What is needed: At the line containing "Viewport: 1358px width, 628px height.", begin an exact copy, and continue through the last line of the entries below. Leave out any pictures.

Data for the task:
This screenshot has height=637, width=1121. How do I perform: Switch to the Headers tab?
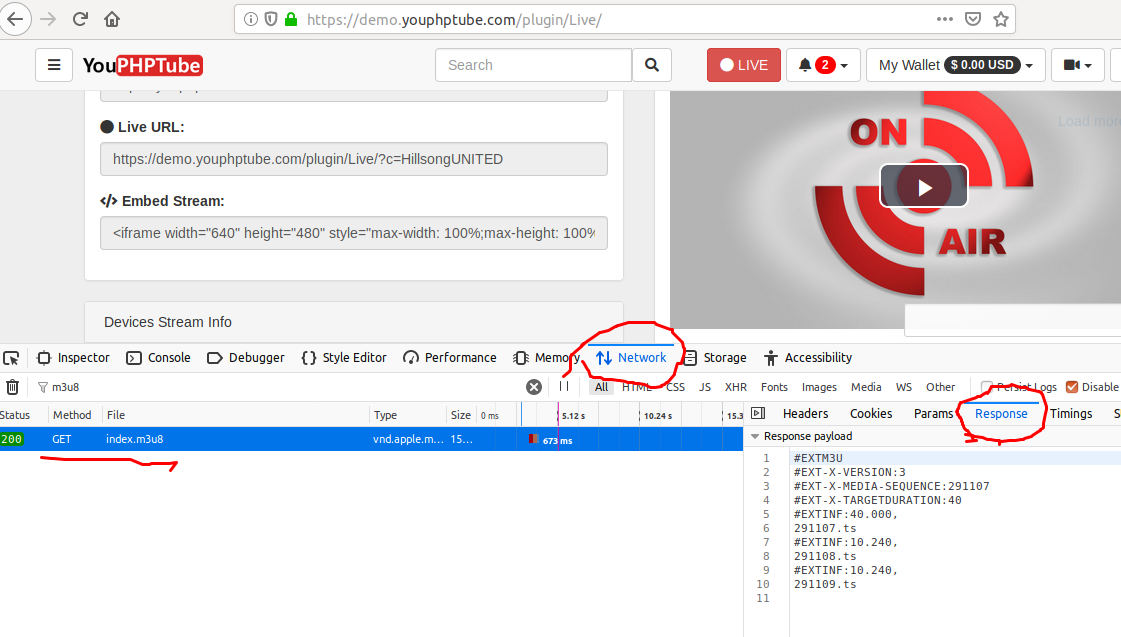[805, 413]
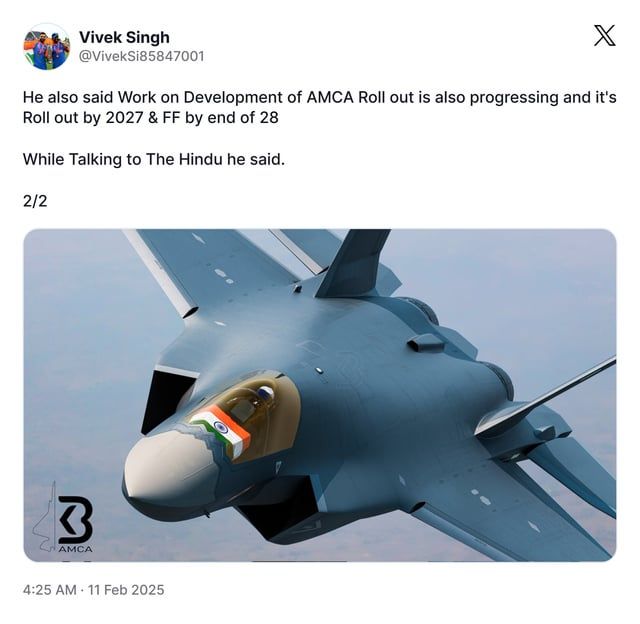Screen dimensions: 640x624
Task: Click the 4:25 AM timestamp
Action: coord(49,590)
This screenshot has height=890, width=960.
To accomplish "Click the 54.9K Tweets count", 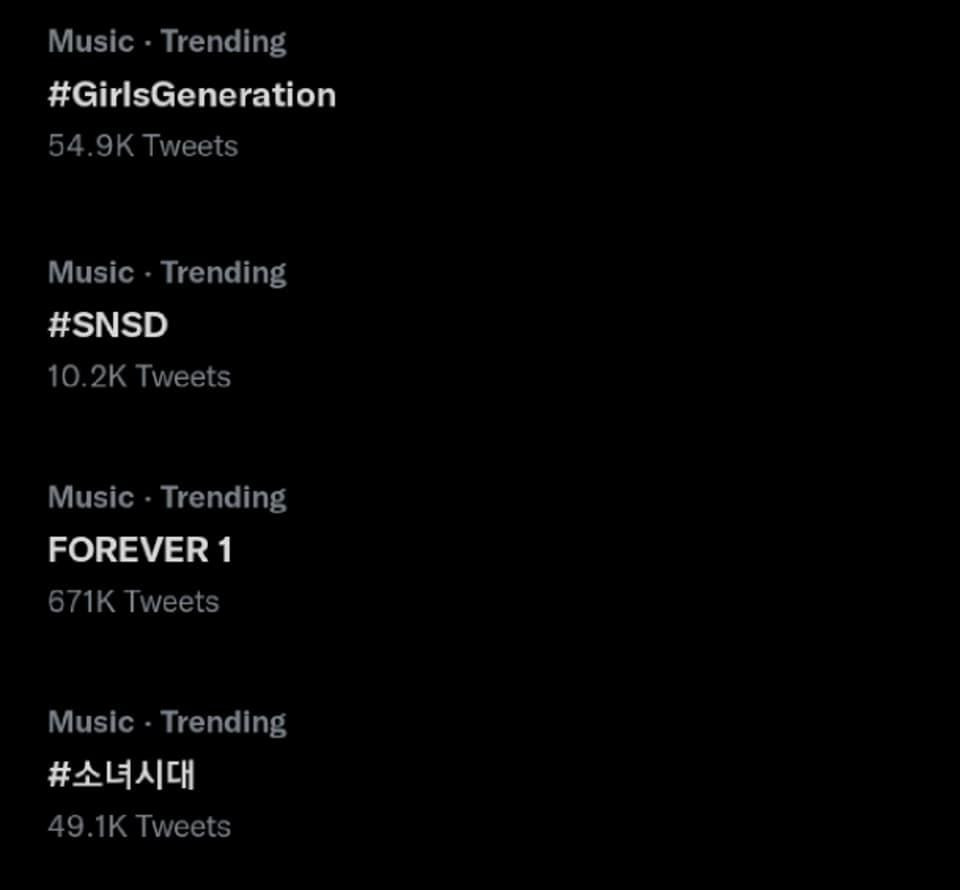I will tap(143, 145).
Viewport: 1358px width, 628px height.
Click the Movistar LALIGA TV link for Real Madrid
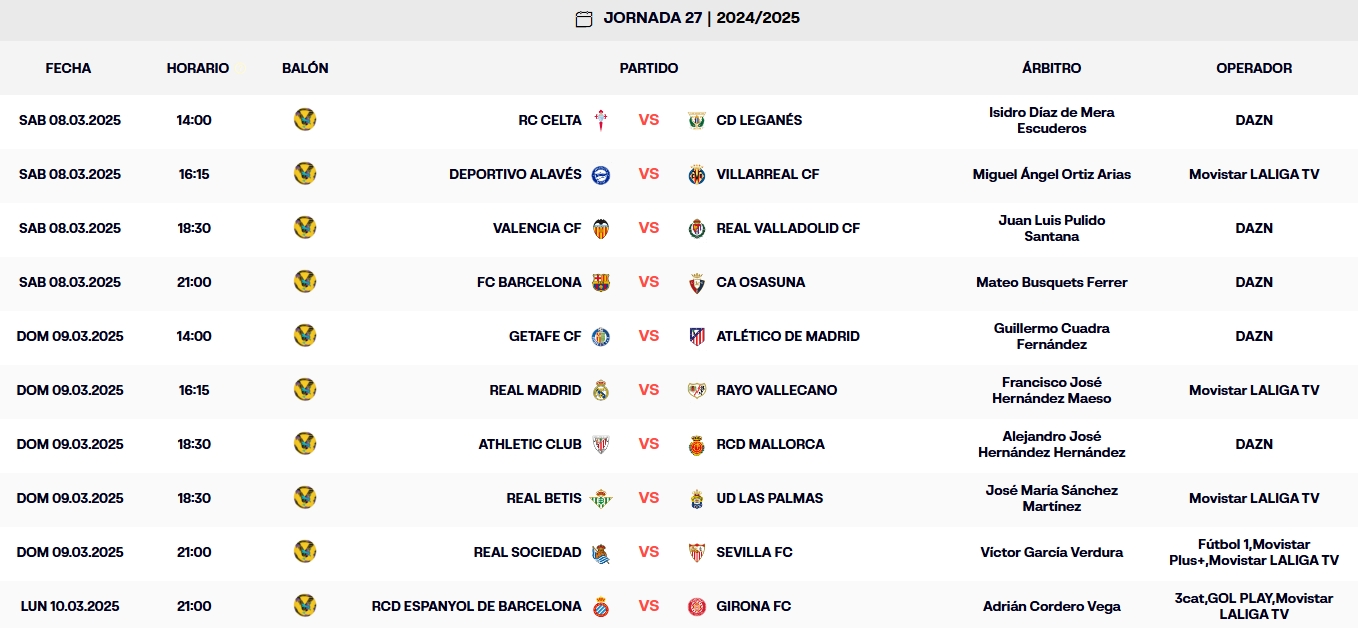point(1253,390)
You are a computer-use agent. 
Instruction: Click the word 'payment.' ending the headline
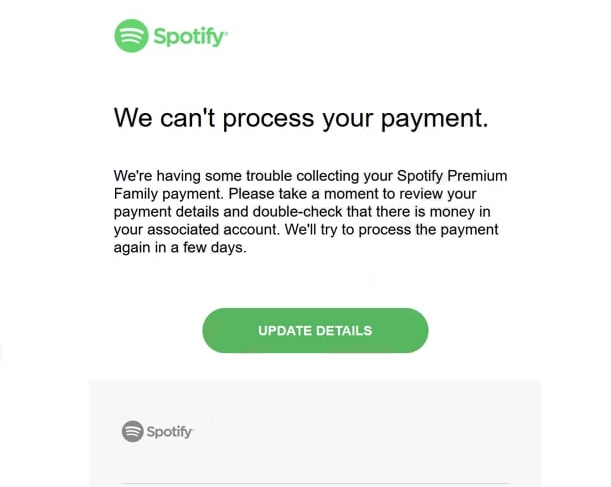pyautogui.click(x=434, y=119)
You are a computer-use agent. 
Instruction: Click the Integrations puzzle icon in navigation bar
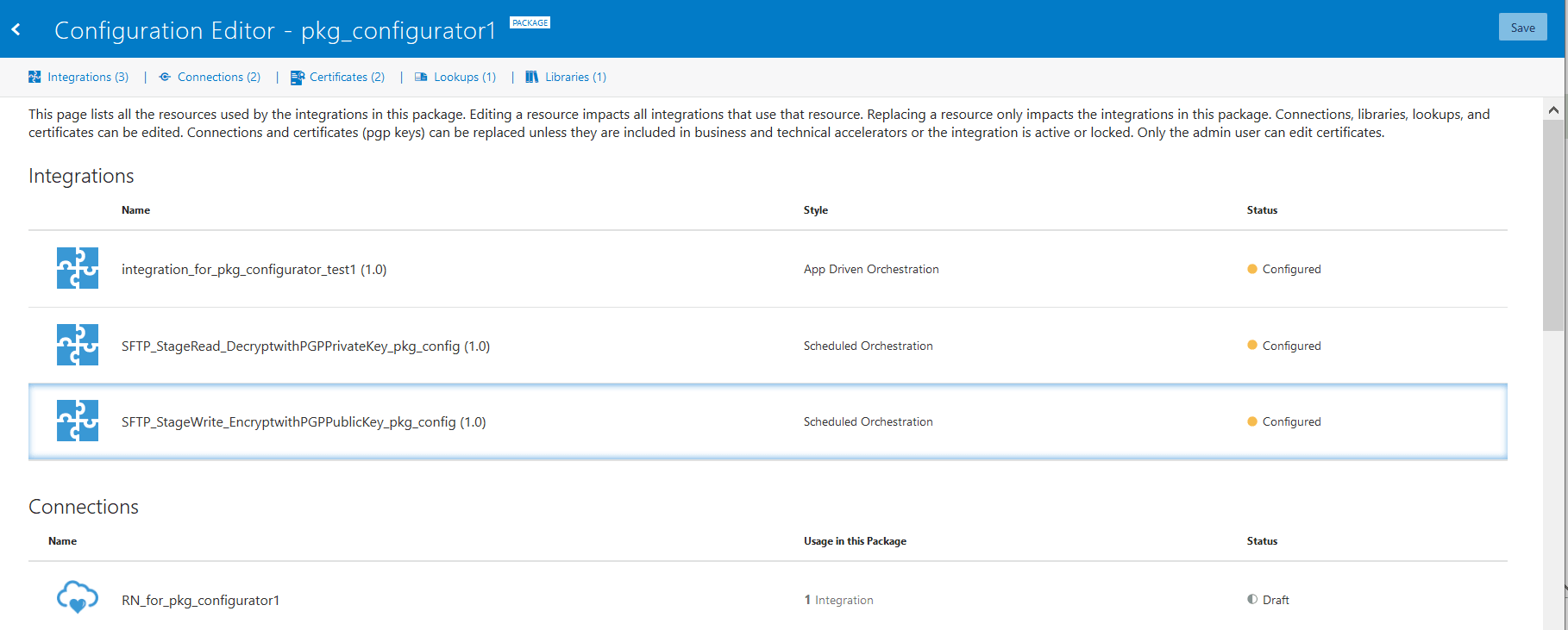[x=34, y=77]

Response to this task:
Viewport: 1358px width, 628px height.
Click the Movistar LALIGA TV link for Real Madrid
point(1253,390)
You are a computer-use agent. 
Instruction: Click the word 'payment.' ending the headline
pyautogui.click(x=434, y=119)
You are a computer-use agent. 
Instruction: Click the Integrations puzzle icon in navigation bar
[x=34, y=77]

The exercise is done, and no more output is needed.